Read more: PM Imran launches tree plantation drive to address climate change challenges
Meanwhile, Senator Mushahid Hussain and MNA Munaza Hassan, who is the Chairperson of the Climate Change Standing Committee, joined the debate on the invite of Scottish Parliamentarians to chat climate action under the Inter-Parliamentary Union (IPU) held on November 7.
The senator called for an “action-oriented approach” in his speech to the IPU. He said that: “Pakistan contributes less than 1% of the global greenhouse gas emissions but yet it is constantly amongst the top 10 countries affected by climate change”.
Bonn Challenge is global goal to bring deforested landscapes into restoration
The IPU co-hosted the COP26 parliamentary conference in Glasgow over the weekend with the British Group of the IPU (BGIPU).
Almost 200 parliamentarians appeared in the IPU assembly held in the Kelvingrove Museum and Art Gallery in Glasgow.

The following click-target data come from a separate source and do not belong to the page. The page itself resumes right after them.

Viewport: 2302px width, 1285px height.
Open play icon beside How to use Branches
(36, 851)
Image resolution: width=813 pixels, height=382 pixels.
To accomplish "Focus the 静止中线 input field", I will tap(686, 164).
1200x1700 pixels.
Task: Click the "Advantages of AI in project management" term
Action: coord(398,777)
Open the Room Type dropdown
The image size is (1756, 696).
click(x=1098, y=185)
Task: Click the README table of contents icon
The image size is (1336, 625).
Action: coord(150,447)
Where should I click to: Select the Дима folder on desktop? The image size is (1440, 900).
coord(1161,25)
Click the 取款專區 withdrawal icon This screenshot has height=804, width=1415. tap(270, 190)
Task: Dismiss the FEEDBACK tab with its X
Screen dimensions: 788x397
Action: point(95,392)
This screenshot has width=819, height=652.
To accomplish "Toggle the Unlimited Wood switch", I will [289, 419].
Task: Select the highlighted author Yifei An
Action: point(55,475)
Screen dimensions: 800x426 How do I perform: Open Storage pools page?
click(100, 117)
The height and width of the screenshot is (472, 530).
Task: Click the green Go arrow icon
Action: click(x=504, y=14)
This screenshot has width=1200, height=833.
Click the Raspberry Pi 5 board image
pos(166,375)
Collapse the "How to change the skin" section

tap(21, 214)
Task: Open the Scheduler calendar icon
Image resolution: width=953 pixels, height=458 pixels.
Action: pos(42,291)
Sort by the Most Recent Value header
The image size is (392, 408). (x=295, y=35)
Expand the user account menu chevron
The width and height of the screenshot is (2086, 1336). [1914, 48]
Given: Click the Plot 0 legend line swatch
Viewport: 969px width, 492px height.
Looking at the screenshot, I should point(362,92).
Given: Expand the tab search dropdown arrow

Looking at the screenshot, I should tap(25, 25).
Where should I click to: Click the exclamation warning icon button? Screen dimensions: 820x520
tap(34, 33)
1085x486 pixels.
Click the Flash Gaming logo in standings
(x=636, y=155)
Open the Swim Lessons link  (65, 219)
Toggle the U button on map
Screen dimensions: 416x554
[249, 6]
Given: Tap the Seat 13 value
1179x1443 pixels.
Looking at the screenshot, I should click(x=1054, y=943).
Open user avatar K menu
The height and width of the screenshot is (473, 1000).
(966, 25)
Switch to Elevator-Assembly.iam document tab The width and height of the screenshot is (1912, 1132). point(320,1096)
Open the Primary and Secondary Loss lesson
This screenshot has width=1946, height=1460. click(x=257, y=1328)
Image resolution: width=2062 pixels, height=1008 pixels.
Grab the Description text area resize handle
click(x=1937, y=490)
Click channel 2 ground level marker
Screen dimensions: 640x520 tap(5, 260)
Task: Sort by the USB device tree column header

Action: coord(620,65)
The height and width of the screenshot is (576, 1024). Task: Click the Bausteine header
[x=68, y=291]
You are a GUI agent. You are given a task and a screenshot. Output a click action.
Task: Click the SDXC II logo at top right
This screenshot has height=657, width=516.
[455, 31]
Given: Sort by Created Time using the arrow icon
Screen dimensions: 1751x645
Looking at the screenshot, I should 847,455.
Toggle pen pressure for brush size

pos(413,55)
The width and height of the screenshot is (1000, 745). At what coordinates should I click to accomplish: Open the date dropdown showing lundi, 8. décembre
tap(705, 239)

Pakistan had previously met the UN’s Sustainable Development Goal 13: “Take urgent action to combat climate change and its impacts, a decade before the deadline of 2030”, said the senator.
“We are playing our part but developed countries really need to come forward and collaborate with developing countries”. He believed COP26 required to originate with solid pledges and commitments.
However, the meeting was aimed to encourage cooperation and open negotiation among international parliamentarians and stimulate representatives to call on national governments for making motivated plans to meet all the responsibilities of the Paris Agreement targets.